Nothing
R/communityEcology.R
In paleotree: Paleontological and Phylogenetic Analyses of Evolution
Defines functions
HurlbertPIE
pairwiseSpearmanRho
Documented in
HurlbertPIE
pairwiseSpearmanRho
#' Miscellaneous Functions for Community Ecology
#'
#' This is just a small collection of miscellaneous functions
#' that may be useful, primarily for community ecology analyses,
#' particularly for paleoecological data. They are here mainly for
#' pedagogical reasons (i.e. for students) as they don't appear
#' to be available in other ecology-focused packages.

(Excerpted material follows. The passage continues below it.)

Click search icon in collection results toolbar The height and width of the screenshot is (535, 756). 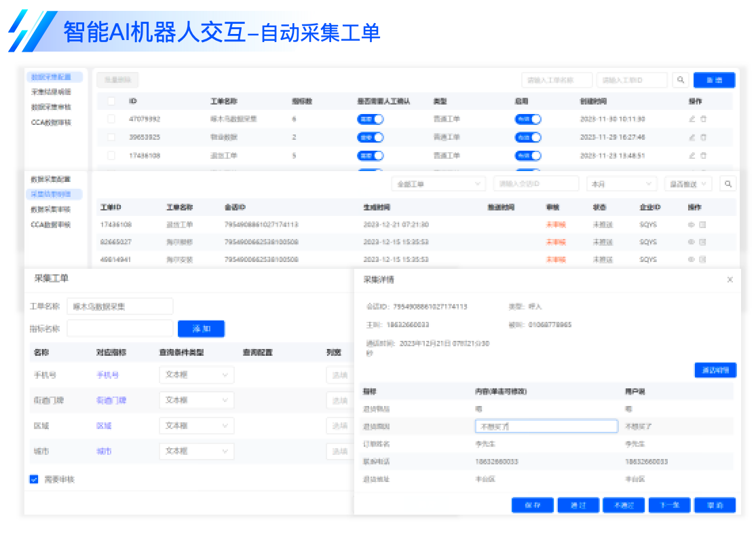(727, 184)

#' @param x The community abundance matrix. Taxonomic units are assumed to be
#' the columns and sites (samples) are assumed to be the rows, for both
#' functions. The abundances can be absolute counts of specimens for particular
#' taxa in each sample, or it can be proportional (relative) abundances, where
#' all taxon abundances at a site are divided by the total number of specimens
#' collected at that site. For function \code{pairwiseSpearmanRho}, the input
#' \code{x} should be a matrix with two dimensions. For \code{HurlbertPIE}, a
#' vector (an object with only one dimension) will be treated as if it was
#' matrix with a single row and number of columns equal to its length.
#' @param dropAbsent Should absent taxa be dropped? Must be one of either:
#' \code{dropAbsent = 'bothAbsent'} (drop taxa absent in both sites for a given pairwise comparison),
#' \code{dropAbsent = 'eitherAbsent'} (drop taxa absent in either site), or
#' \code{dropAbsent = 'noDrop'} (drop none of the taxa absent in either site).
#' The default \code{dropAbsent = 'bothAbsent'} is recommended; see examples.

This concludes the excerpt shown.